Deserializer

class kafkit.registry.Deserializer(*, registry)

Bases: object

An Avro message deserializer that understands the Confluent Wire Format and obtains schemas on-demand from a Confluent Schema Registry.

Parameters:
registry : kafkit.registry.sansio.RegistryApi

A registry client.

Notes

The Deserializer works exclusively with Avro-encoded messages in the Confluent Wire Format. This means that schemas for messages must be available from a Confluent Schema Registry.

When an encoded message is deserialized in the deserialize method, it does the following steps:

  1. Unpacks the wire format prefix to discover the ID of the message’s schema in the schema registry.
  2. Obtains the schema from the RegistryApi. Schemas are cached, so this is a fast operation.
  3. Decodes the message using fastavro.schemaless_reader.

Why not implement a __call__ method?

The Serializer implements a __call__ method so that it can be used as a key or value serializer by the aiokafka producer. This Deserializer doesn’t do that because Deserializer.deserialize is a coroutine (internally it works with the asynchronous RegistryApi) and magic methods can’t be coroutines.

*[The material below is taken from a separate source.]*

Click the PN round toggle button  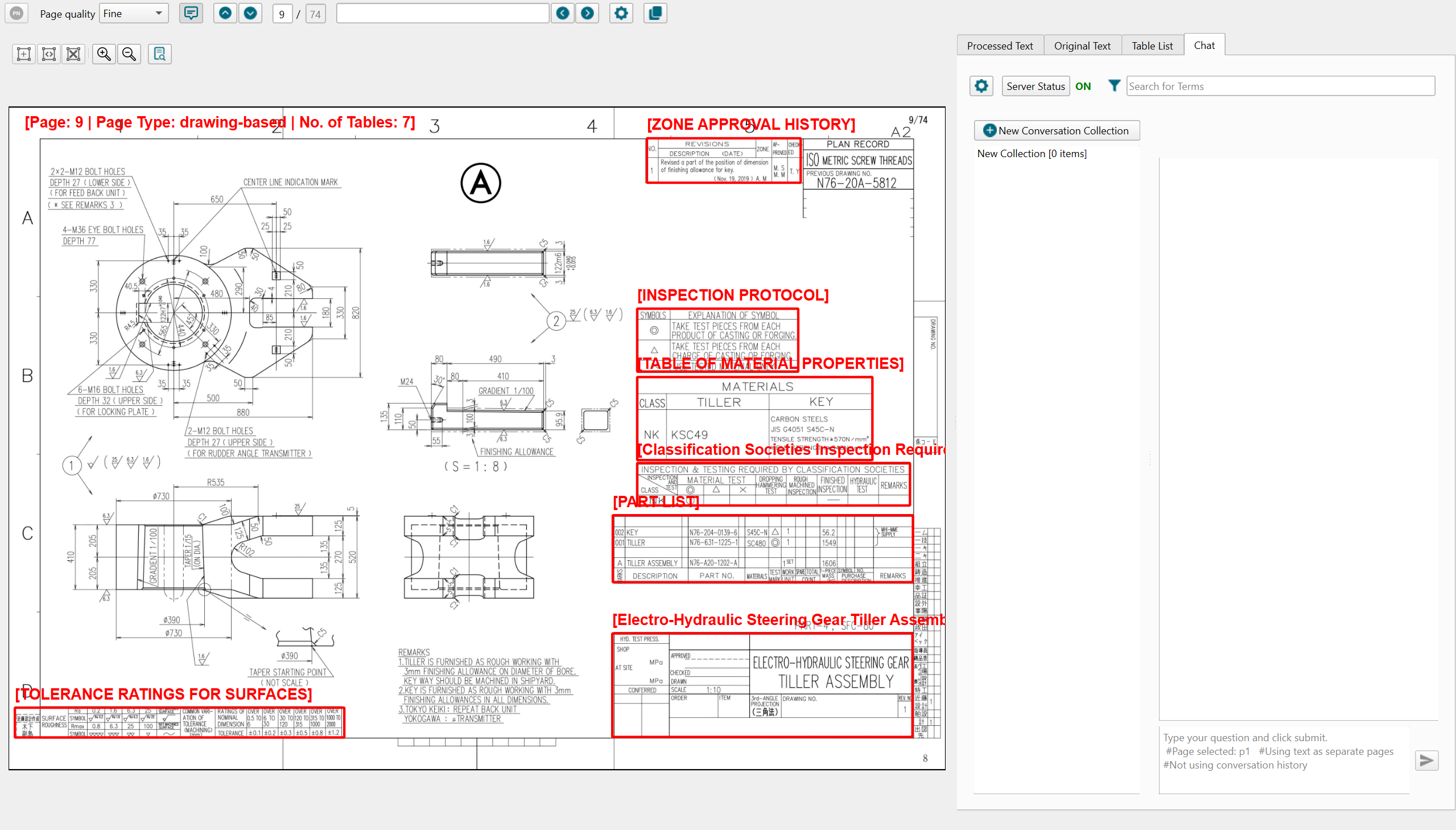[17, 13]
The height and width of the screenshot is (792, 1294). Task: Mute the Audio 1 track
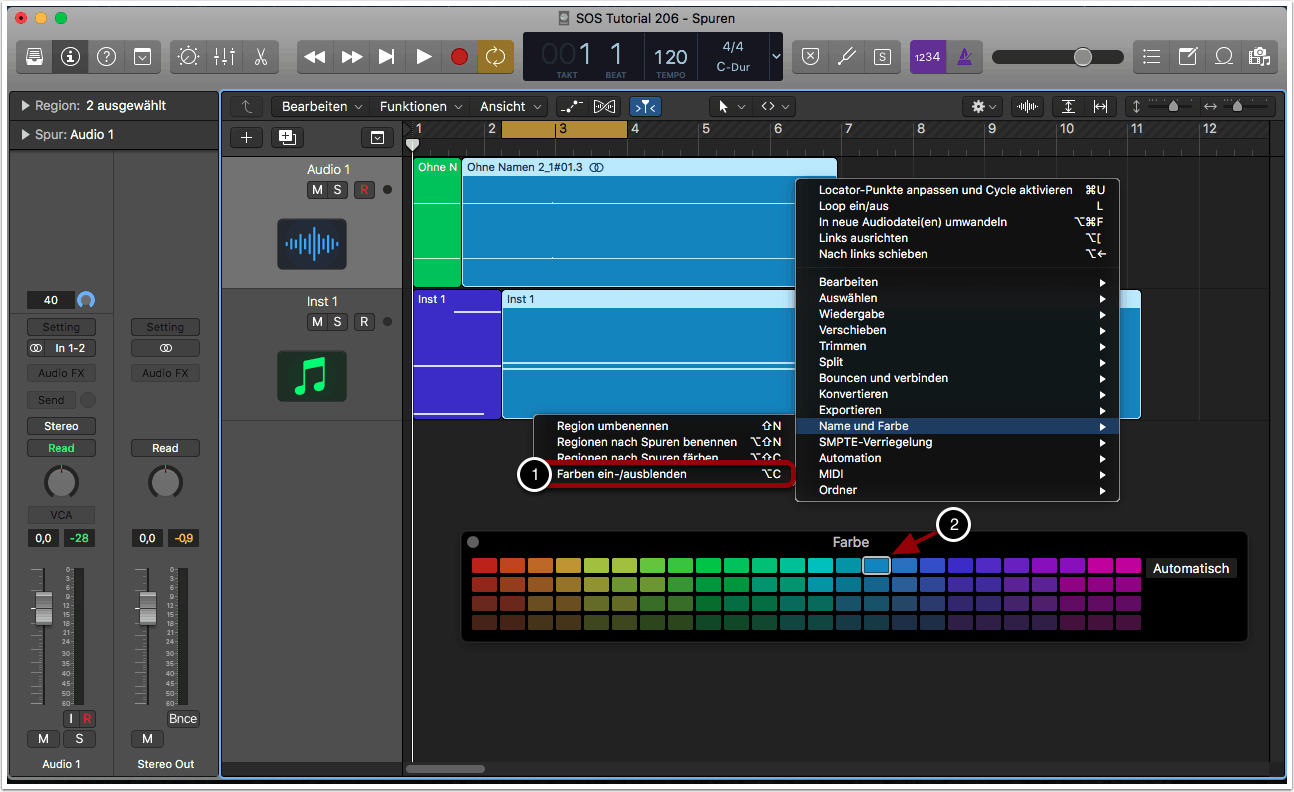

It’s not the end of the world, though, just call deserialize manually on by bytes obtained by the consumer.

Methods Summary

deserialize(data[, include_schema]) Deserialize a message.

Methods Documentation

deserialize(data, include_schema=False)

Deserialize a message.

Parameters:
data : bytes

The encoded message, usually obtained directly from a Kafka consumer. The message must be in the Confluent Wire Format.

include_schema : bool, optional

If True, the schema itself is included in the returned value. This is useful if your application operates on many different types of messages, and needs a convenient way to introspect a message’s type.

Returns:
message_info : dict

The deserialized message is wrapped in a dictionary to include metadata. The keys are:

'id'

The ID of the schema (an int) in the Schema Registry. This uniquely identifies the message’s schema.

'message'

The message itself, as a decoded Python object.

'schema'

The schema, as a Python object. This key is only included when include_schema is True.